Da Chick, esta miúda tem muito andamento
Uma das surpresas da segunda noite de Super Bock Super Rock foi o concerto da portuguesa Da Chick. Portuguesa no bilhete de identidade, mas com um espetáculo cativante que evoca o imaginário americano da soul e funk dos anos 70 e 80.
"It's a Funky Show", prometiam os ecrãs ao lado do palco. E foi mesmo. Da Chick - nome artístico de Teresa de Sousa - conquistou uma vasta plateia que se foi reunindo em torno do palco Antena 3, contagiada pela explosão funk, soul e groove que marcou cerca de uma hora de espetáculo.
Ela é a rapariga no meio de homens - seis músicos e um bailarino - e a "momma" ao comando desta máquina do tempo que nos transporta para o universo disco-funky dos anos 1970.
Com um punhado de excelentes canções do disco de estreia, "Chick to Chick", editado este ano, a rapariga domina os palcos como se fossem a sua casa desde sempre: mune-se de um sotaque americano, de um tom provocador e de constantes interpelações ao público, cena à filme que faz a plateia sorrir e cuja teatralidade lhe assenta na perfeição.
A dinâmica da banda é mais do que evidente e provada a cada canção - "Do the Clap", "Funk Call" ou "Cocktail" - e a faísca de sedução malandra entre Da Chick e o bailarino que a acompanha provoca sorrisos e aplausos entre o público.
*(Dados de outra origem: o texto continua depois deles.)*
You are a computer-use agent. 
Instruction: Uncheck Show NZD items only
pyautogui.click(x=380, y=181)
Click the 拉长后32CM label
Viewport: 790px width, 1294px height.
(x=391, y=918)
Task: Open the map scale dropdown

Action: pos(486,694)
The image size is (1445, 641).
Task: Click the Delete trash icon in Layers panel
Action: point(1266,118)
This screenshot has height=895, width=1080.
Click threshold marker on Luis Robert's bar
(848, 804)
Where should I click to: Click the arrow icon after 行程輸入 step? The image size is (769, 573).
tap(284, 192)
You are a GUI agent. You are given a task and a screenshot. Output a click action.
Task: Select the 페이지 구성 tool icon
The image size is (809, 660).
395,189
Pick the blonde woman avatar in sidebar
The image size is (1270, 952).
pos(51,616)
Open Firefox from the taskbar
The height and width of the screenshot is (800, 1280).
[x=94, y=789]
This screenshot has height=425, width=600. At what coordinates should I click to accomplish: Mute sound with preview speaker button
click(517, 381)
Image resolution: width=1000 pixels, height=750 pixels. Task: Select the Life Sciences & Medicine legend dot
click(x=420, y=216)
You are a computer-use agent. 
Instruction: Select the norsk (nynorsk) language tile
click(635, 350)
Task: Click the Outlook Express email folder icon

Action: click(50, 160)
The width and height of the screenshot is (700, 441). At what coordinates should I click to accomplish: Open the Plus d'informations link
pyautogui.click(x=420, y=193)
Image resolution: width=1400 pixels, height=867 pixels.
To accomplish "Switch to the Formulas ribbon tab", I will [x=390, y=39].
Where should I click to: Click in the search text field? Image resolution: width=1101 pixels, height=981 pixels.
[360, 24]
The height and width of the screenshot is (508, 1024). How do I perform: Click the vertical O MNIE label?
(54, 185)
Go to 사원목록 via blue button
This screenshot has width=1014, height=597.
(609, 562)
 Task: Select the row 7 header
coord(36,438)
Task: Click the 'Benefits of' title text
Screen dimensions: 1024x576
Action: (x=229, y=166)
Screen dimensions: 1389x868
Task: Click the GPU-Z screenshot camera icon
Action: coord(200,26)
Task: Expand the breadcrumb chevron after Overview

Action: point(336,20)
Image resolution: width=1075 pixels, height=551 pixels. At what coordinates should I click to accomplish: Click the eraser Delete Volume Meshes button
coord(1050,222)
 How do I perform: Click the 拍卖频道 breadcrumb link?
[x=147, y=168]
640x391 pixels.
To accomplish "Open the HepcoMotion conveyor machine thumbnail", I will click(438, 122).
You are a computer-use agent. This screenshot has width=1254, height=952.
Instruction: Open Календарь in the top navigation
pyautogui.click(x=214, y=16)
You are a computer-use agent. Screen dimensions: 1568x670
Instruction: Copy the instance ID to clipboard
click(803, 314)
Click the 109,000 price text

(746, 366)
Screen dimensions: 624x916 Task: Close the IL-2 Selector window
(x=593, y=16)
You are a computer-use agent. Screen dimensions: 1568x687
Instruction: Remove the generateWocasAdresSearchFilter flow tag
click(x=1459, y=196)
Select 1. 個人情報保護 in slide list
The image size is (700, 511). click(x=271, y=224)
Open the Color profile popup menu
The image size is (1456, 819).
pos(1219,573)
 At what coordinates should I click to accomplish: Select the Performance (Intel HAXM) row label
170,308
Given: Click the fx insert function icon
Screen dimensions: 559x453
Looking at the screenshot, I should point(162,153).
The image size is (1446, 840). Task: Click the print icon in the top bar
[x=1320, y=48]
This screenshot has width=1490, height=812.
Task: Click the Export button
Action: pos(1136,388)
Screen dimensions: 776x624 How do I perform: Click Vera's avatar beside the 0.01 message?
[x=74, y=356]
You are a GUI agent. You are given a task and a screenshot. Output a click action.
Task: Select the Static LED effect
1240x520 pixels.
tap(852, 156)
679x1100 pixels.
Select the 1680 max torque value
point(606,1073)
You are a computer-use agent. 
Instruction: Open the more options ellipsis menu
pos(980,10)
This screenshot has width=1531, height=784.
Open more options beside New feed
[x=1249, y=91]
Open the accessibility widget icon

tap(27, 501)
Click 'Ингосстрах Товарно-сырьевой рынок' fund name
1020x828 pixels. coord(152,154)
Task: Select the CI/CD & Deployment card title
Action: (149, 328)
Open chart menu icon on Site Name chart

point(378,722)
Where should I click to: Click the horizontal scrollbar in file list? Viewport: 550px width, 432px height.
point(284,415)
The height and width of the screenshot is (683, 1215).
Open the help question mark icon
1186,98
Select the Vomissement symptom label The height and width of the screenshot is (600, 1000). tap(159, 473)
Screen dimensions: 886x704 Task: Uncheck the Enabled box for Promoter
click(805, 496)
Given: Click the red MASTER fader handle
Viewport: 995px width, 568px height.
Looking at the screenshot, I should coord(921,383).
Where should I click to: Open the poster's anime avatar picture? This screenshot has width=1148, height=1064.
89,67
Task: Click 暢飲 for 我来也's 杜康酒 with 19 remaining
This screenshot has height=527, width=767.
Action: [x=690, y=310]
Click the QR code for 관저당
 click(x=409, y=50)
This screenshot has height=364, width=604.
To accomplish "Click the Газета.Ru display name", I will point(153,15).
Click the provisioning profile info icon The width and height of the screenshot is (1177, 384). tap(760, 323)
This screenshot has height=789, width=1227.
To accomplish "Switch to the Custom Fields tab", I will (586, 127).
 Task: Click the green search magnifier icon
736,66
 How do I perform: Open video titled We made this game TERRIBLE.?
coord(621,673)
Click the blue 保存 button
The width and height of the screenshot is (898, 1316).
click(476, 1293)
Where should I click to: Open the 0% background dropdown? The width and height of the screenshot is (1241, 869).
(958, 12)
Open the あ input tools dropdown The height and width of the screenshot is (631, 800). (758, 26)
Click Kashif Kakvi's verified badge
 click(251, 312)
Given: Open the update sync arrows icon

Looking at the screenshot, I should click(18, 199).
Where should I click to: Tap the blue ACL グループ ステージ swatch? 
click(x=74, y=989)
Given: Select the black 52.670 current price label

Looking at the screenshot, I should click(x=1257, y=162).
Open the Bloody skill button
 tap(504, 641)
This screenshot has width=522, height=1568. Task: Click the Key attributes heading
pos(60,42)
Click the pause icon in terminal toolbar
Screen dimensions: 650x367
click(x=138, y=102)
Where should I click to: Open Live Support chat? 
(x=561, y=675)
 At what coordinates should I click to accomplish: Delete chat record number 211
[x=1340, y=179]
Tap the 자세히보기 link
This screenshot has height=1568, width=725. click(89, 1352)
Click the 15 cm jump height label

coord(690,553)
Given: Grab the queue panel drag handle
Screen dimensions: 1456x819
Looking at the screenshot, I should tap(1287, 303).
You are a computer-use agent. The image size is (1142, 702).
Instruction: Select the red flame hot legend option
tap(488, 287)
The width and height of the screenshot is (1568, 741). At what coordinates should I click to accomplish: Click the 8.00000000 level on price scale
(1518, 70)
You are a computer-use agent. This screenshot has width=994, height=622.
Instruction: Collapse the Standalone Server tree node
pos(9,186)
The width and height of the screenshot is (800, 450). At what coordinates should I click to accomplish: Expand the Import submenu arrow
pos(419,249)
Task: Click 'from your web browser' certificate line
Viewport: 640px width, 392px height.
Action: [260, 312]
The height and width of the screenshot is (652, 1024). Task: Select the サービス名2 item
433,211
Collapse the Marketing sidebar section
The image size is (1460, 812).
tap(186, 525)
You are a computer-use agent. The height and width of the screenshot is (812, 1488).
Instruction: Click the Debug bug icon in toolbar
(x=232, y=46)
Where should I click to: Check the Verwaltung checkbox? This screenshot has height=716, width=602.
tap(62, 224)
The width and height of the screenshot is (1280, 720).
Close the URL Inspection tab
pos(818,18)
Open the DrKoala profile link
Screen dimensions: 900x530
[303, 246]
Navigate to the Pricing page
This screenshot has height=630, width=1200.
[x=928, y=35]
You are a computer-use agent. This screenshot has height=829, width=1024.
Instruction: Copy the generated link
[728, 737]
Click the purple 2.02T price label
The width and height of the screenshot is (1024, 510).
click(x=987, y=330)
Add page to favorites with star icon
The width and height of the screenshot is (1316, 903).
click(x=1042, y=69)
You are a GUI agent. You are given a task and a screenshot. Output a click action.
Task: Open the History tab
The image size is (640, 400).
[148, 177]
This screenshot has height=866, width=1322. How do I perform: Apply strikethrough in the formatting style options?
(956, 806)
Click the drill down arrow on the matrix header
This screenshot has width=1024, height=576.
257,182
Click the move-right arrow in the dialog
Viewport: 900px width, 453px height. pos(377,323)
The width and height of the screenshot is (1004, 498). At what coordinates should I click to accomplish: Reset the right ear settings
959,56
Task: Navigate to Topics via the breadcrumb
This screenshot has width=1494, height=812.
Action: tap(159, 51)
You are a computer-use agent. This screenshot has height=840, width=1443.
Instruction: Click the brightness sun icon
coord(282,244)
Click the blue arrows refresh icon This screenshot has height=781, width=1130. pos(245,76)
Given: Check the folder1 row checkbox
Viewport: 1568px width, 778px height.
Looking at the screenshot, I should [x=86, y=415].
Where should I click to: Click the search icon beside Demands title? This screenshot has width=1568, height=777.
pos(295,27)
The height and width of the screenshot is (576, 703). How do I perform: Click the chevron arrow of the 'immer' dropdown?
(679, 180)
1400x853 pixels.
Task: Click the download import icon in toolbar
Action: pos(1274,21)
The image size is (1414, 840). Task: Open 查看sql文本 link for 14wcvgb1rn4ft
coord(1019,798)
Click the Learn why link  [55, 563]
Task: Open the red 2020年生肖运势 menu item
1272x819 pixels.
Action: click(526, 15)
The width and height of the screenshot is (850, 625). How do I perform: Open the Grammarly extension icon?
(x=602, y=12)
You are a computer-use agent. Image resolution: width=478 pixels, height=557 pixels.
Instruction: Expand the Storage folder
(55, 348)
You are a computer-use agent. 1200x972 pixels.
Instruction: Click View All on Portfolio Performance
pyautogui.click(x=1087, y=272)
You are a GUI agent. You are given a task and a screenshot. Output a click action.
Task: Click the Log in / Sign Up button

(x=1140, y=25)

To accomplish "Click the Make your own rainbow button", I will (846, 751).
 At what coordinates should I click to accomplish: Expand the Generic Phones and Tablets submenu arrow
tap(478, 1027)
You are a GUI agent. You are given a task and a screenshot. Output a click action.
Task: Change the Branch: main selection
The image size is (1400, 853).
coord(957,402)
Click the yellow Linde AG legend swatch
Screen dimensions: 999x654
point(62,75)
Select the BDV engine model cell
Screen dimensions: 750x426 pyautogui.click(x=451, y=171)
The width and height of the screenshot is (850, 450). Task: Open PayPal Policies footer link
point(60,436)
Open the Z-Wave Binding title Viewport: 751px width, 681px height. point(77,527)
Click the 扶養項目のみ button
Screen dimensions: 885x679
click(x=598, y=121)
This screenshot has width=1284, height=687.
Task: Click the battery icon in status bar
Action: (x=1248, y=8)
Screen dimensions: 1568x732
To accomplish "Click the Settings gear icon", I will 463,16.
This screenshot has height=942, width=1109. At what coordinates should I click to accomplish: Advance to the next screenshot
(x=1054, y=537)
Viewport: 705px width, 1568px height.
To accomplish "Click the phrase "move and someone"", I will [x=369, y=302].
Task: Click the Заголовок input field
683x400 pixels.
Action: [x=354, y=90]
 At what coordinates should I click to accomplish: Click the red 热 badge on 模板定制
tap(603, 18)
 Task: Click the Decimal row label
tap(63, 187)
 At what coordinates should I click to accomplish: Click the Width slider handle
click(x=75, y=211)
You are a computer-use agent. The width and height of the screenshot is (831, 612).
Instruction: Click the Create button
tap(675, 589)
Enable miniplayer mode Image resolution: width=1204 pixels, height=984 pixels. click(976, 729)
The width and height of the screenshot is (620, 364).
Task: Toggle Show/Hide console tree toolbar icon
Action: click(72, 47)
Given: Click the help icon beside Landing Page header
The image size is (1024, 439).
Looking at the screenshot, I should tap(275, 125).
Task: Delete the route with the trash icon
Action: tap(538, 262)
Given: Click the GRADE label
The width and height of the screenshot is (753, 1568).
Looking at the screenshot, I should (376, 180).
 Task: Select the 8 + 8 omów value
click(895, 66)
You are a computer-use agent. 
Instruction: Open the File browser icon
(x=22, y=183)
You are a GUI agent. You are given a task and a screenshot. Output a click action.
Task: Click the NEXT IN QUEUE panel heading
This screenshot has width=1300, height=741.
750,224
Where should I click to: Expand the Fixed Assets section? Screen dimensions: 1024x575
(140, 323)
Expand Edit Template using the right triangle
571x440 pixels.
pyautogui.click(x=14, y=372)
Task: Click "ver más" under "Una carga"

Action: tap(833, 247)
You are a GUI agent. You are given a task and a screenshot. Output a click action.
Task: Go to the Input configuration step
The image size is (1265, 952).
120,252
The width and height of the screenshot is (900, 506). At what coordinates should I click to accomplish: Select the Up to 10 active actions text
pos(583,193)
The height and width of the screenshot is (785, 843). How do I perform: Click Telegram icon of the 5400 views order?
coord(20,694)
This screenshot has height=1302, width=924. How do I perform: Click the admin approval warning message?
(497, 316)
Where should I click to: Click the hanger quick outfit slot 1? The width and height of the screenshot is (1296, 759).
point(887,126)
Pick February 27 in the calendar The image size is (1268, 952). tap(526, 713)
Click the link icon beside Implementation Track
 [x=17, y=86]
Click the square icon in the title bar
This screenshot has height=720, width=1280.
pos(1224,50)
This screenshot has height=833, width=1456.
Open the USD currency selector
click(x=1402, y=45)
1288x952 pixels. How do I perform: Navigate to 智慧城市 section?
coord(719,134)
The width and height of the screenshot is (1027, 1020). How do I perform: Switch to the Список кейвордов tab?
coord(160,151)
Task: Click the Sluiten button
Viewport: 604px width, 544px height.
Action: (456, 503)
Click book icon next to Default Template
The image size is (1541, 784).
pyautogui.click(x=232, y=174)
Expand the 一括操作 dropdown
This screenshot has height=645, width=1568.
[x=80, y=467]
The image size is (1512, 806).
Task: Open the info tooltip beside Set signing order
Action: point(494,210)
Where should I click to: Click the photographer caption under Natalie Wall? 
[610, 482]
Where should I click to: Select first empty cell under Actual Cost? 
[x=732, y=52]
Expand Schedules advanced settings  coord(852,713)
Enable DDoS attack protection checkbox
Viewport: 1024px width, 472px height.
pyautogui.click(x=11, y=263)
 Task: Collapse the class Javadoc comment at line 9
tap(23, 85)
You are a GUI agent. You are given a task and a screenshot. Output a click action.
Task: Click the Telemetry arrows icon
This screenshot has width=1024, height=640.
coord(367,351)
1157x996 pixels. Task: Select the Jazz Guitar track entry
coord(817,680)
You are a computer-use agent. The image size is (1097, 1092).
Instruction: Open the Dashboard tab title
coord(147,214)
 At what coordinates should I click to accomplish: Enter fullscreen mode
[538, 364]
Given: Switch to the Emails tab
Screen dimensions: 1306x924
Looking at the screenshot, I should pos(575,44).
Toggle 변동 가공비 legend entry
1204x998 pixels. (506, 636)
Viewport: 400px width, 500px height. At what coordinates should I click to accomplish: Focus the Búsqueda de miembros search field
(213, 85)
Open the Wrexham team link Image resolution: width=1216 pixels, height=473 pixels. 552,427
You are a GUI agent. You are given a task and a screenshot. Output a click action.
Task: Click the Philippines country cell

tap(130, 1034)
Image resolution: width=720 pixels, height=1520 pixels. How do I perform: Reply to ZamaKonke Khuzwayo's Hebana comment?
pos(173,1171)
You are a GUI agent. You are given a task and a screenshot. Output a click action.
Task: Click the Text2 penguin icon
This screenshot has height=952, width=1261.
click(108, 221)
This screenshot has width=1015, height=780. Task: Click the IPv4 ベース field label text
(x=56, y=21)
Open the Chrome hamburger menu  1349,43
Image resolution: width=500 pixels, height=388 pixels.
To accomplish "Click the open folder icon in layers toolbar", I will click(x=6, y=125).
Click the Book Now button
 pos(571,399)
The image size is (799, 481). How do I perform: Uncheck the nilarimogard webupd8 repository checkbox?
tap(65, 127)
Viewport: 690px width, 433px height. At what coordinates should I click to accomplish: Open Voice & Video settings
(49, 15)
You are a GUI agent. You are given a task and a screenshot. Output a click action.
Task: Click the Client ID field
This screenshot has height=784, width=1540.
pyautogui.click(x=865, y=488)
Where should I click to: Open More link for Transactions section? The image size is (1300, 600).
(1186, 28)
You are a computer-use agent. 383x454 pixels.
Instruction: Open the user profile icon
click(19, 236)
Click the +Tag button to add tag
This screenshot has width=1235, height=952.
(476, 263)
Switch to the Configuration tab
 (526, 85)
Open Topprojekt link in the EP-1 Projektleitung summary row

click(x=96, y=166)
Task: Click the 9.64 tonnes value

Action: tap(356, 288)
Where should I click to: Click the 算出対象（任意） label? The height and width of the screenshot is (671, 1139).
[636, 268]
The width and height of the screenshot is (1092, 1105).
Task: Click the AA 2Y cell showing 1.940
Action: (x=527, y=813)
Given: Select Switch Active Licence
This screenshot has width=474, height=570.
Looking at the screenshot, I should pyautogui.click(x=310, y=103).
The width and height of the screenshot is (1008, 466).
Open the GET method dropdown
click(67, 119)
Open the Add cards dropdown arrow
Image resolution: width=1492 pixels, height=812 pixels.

Se a voz é um dos principais ativos de Da Chick, o carisma e o forte sentido de espetáculo fazem antever um futuro promissor.
Alguns dos que acabaram por desaguar no palco Antena 3, perto da escadaria do Meo Arena, vinham ainda com o corpo em transe com o indie rock de impressão post-punk dos nova-iorquinos The Drums. Os rapazes confessaram que não davam concertos há algum tempo, mas ninguém deu pela falta de treinos.
Com um passaporte carimbado por várias passagens por Portugal, a banda (que agora se assume como duo) veio apresentar o seu último trabalho "Encyclopedia" (2014), mas não esqueceu as canções que os popularizaram junto do público.
"Book of Stories", "Best Friend" ou "Let's Go Surfing" vieram de 2010 - do disco de estreia, "The Drums" - com ligação direta aos corpos que seguiam (dentro do possível) o movimento frenético do vocalista, Jonathan Pierce. Com um frenesim corporal herdeiro de Ian Curtis, Pierce contorce-se de forma hipnótica (com o seu casaco de palmeiras brilhantes), enquanto, imóvel, Jacob Graham se refugia entre os sintetizadores e as teclas.
Em palco, são acompanhados por mais três músicos, mas é indiscutível que todas as atenções recaem sobre o homem que marca o ritmo e prende o olhar durante todo o espetáculo. "Down by the Water" - peça belíssima do primeiro disco - foi a eleita para a despedida.
Antes, momento alto no palco EDP com a estreia em Portugal de Benjamin Clementine, o inglês errante e de talento ímpar que tem surpreendido o mundo com a sua história de vida e com a sua voz portentosa.
Desavindo com a família mudou-se de Londres para Paris, viveu sem-abrigo, teve diversos trabalhos precários e tocou em bares até que o seu talento foi descoberto e dado a conhecer ao mundo. Em síntese, é esta a história de Benjamin Clementine, combustível para composições profundas alicerçadas na dor, na poesia, na esperança, numa vida que faz esquecer que tem apenas 26 anos.
Debaixo da pala do Pavilhão de Portugal, foram muitos os que se renderam à sua figura imponente sentada ao piano a desfiar as canções do disco de debute, "At Least For Now". Espera-se, agora, o regresso urgente para um concerto em nome próprio.